Rede von
Hans
Demmelmeier
- Parteizugehörigkeit zum Zeitpunkt der Rede:
(CDU/CSU)
- Letzte offizielle eingetragene Parteizugehörigkeit: (CSU)
Herr Präsident! Meine Damen und Herren! Der Herr Kollege Bucher hat das Thema schon im großen und ganzen behandelt, so daß eigentlich nur noch wenige Gesichtspunkte übrigbleiben.
Wir Anwälte sind alle der Meinung, daß nur eine freie Anwaltschaft in der Lage ist, ihren Beruf auszuüben und der Rechtspflege zu dienen. Keine Einigkeit besteht aber über das Verlangen, daß nur ein Teil der Anwälte bei dem Oberlandesgericht zugelassen wird, während ein anderer Teil diese Zulassung nicht erhält. Gewiß wollen diejenigen Rechtsanwälte, die bisher beim Oberlandesgericht zugelassen waren, diese Stellung und diesen Besitz erhalten. Das nehmen wir ihnen, sofern sie ganz berechtigte und ausschließliche Grunde haben, gar nicht übel. Aber die Herren Kollegen, die beim Oberlandesgericht zugelassen sind, wissen doch, daß schon seit Jahren Stimmen laut geworden sind, daß auch die anderen Anwälte ein Recht haben, beim Oberlandesgericht zugelassen zu werden, und zwar einfach deshalb, weil sie die gleichen Voraussetzungen erfüllen und keine Gründe vorhanden sind, aus denen man ihnen diese Gleichberechtigung entziehen könnte.

* * *

Aufgabe ▸
Welcher Kollege hat laut der Rede das Thema bereits im Großen und Ganzen behandelt?

Extrahierte Einträge
* * *

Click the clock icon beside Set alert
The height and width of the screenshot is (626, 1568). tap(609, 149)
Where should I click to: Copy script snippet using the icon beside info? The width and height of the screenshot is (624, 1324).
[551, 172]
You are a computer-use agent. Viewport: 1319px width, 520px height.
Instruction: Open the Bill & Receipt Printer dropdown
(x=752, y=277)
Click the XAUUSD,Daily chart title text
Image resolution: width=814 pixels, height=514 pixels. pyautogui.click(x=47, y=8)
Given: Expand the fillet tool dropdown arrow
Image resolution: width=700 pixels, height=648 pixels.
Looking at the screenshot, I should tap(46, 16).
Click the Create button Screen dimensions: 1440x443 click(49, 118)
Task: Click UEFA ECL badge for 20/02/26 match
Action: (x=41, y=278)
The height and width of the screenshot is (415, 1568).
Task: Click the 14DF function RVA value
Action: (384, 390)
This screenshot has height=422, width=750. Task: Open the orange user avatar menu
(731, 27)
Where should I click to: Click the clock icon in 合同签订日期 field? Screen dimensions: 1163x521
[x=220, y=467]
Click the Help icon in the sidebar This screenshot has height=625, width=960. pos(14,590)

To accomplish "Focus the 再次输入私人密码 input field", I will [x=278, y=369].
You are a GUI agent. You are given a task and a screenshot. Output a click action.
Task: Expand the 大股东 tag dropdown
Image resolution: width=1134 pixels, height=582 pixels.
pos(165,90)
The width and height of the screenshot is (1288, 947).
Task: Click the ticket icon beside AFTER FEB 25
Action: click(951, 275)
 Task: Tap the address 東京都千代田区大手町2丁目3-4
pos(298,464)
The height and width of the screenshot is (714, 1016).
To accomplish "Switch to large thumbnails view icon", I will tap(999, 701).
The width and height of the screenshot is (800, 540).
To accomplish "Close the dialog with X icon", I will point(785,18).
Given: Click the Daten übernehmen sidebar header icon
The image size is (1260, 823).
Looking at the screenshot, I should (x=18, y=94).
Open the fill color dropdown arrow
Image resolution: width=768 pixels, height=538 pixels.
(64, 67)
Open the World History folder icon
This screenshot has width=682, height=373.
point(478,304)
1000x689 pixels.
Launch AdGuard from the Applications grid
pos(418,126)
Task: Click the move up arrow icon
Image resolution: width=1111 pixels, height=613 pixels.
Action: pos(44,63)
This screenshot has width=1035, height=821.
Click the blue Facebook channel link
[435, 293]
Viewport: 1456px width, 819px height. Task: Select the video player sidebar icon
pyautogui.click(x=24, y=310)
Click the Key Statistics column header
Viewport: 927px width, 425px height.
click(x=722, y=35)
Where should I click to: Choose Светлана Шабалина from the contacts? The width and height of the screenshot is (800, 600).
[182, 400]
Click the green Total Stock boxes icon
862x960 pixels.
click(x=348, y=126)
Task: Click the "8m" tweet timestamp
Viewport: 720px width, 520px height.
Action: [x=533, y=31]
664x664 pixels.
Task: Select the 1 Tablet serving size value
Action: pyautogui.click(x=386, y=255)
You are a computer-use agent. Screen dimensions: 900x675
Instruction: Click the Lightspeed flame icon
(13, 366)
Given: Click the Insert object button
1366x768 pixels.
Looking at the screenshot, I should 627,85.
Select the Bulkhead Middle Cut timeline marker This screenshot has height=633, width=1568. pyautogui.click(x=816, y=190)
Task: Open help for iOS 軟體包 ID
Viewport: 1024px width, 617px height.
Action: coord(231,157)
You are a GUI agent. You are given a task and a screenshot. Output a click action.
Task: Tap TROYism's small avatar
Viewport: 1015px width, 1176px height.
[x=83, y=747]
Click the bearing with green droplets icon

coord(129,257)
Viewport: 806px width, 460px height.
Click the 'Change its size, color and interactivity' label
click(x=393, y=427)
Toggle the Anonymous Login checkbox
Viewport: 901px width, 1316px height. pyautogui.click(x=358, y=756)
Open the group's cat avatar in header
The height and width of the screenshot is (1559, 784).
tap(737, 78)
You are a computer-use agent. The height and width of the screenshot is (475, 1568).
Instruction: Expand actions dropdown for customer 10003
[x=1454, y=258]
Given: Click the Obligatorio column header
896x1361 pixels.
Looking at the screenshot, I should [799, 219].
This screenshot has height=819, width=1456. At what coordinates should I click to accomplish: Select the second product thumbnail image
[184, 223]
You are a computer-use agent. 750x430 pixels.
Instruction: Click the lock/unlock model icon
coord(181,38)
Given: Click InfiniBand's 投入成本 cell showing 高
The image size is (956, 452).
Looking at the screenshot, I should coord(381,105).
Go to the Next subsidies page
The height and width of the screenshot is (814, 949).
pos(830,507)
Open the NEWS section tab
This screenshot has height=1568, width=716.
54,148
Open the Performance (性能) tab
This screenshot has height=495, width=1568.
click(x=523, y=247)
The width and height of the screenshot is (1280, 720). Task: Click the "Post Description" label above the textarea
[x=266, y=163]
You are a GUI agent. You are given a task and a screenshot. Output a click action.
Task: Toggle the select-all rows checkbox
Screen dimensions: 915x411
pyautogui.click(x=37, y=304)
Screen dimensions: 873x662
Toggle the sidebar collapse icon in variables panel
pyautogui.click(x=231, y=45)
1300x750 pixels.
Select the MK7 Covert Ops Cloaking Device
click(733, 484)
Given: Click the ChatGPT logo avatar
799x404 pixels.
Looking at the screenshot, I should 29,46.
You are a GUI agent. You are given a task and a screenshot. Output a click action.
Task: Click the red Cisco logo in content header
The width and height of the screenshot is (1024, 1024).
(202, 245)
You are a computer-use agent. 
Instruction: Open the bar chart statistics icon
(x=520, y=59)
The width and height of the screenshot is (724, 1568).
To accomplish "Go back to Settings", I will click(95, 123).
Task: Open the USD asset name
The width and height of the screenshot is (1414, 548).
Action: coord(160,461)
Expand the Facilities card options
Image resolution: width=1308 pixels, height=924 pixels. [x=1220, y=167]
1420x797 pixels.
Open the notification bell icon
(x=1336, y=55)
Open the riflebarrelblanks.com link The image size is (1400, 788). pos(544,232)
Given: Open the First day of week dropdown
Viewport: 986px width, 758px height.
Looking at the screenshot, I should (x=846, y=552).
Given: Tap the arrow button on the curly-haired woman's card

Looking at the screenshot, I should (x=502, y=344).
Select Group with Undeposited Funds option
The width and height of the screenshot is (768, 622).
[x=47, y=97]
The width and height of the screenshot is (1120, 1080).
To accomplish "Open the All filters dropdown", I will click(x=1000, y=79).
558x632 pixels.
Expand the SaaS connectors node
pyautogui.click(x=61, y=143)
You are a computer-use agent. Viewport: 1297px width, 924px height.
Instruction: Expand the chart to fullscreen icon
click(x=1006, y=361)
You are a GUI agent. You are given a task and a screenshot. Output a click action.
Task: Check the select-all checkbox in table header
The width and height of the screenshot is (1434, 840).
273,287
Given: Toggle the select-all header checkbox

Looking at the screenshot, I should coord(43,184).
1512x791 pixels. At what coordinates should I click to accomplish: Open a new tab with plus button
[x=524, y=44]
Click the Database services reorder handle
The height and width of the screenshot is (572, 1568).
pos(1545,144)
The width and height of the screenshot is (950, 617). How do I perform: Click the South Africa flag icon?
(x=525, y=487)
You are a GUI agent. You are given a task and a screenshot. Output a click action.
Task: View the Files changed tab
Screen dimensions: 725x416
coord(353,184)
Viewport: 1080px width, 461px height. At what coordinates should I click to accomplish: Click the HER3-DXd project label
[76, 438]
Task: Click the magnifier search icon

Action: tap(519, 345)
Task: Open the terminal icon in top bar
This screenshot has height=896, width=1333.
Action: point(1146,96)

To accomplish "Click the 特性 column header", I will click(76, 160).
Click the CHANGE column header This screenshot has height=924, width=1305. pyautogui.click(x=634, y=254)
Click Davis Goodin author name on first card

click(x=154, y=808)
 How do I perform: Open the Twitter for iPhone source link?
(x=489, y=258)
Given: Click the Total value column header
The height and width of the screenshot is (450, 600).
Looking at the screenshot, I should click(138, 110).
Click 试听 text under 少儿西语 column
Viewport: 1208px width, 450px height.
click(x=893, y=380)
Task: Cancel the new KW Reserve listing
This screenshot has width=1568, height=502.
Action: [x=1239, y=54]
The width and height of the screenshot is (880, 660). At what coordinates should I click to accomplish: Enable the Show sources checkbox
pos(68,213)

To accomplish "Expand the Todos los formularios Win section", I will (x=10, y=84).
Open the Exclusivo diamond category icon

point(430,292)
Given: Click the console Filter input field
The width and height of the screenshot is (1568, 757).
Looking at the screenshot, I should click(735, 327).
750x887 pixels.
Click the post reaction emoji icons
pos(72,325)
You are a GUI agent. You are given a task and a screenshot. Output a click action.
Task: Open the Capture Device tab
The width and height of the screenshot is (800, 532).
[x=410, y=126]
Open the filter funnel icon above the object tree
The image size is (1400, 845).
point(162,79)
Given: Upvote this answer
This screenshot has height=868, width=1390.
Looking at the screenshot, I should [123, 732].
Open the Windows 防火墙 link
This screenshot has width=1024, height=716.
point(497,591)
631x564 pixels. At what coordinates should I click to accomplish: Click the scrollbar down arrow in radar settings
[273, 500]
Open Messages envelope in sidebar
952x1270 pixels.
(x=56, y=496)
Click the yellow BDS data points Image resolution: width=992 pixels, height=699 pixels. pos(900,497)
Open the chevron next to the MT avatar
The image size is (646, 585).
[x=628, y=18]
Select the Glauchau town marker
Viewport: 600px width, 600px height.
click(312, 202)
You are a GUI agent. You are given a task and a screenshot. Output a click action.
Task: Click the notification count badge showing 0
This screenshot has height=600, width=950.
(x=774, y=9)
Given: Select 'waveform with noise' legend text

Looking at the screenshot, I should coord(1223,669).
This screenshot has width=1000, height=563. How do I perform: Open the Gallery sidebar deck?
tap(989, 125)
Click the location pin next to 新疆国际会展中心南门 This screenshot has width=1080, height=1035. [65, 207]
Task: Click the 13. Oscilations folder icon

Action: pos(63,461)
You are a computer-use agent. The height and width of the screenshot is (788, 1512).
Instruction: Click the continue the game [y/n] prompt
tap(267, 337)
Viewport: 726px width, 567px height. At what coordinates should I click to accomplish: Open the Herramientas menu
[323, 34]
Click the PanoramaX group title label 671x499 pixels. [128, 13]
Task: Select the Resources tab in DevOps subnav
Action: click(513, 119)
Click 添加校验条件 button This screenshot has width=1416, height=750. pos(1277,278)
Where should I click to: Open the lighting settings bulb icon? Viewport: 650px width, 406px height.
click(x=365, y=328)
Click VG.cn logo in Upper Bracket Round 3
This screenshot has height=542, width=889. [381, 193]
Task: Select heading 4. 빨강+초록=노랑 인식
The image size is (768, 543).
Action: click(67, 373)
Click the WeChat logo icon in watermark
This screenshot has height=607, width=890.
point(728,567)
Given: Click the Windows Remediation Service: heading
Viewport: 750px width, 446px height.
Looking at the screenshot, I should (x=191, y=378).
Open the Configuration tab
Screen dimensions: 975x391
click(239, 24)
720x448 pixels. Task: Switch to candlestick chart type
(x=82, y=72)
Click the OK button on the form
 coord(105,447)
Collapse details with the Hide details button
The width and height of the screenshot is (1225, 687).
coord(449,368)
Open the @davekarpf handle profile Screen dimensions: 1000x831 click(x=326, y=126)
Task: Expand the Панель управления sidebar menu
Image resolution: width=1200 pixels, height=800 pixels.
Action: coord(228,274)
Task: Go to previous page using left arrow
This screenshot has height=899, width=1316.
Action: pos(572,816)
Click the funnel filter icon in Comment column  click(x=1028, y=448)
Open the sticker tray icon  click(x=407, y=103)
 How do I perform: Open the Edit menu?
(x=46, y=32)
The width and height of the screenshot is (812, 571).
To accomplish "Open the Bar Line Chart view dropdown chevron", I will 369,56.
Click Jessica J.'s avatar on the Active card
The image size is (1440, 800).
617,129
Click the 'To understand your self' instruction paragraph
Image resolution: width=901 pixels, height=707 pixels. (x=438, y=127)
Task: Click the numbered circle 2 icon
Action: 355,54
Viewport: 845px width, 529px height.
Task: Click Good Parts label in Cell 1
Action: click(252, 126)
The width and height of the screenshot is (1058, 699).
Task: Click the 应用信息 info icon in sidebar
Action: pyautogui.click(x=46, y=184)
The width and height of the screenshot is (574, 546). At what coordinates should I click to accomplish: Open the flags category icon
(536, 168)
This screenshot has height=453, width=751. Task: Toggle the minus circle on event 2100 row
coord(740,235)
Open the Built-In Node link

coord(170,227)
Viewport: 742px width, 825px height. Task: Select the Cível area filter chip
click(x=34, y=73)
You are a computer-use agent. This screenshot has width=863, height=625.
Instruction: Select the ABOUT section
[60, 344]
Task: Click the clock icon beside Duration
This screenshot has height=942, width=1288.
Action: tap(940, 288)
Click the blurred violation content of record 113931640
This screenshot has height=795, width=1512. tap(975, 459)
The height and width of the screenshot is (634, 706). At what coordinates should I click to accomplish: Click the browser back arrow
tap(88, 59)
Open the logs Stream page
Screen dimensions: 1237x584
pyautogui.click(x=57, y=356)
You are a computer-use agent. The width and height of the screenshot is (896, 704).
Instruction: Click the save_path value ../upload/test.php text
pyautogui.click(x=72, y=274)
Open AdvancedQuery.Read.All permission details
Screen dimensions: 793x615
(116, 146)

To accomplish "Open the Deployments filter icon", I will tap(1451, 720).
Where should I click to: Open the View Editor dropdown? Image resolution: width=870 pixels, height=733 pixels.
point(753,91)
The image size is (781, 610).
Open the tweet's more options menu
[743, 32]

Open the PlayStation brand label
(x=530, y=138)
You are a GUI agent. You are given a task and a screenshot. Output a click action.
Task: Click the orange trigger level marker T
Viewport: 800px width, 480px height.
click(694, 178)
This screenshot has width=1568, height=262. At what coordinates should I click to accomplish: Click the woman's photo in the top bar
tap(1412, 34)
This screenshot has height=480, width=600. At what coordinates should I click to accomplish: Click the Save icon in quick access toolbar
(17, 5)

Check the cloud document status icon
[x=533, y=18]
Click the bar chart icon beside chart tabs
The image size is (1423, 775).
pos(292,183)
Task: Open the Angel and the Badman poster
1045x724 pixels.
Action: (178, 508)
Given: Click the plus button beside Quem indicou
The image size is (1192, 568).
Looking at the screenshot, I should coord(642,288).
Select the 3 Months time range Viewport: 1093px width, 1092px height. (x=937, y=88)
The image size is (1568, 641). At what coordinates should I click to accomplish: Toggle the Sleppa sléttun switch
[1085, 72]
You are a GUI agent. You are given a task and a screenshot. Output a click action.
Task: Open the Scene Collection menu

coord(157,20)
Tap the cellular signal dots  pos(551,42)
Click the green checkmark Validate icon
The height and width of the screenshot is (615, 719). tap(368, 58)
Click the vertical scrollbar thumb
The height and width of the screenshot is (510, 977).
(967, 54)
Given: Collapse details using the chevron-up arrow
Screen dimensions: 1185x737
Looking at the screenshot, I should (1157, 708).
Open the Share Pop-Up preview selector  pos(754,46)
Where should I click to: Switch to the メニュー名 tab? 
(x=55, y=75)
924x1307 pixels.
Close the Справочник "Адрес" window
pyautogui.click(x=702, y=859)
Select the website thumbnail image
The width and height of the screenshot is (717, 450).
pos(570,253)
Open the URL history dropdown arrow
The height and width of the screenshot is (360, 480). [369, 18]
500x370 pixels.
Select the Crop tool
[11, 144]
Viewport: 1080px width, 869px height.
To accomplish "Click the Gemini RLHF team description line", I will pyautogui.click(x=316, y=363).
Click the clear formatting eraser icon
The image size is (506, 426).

* * *

Antwort ▸
Der Kollege Bucher.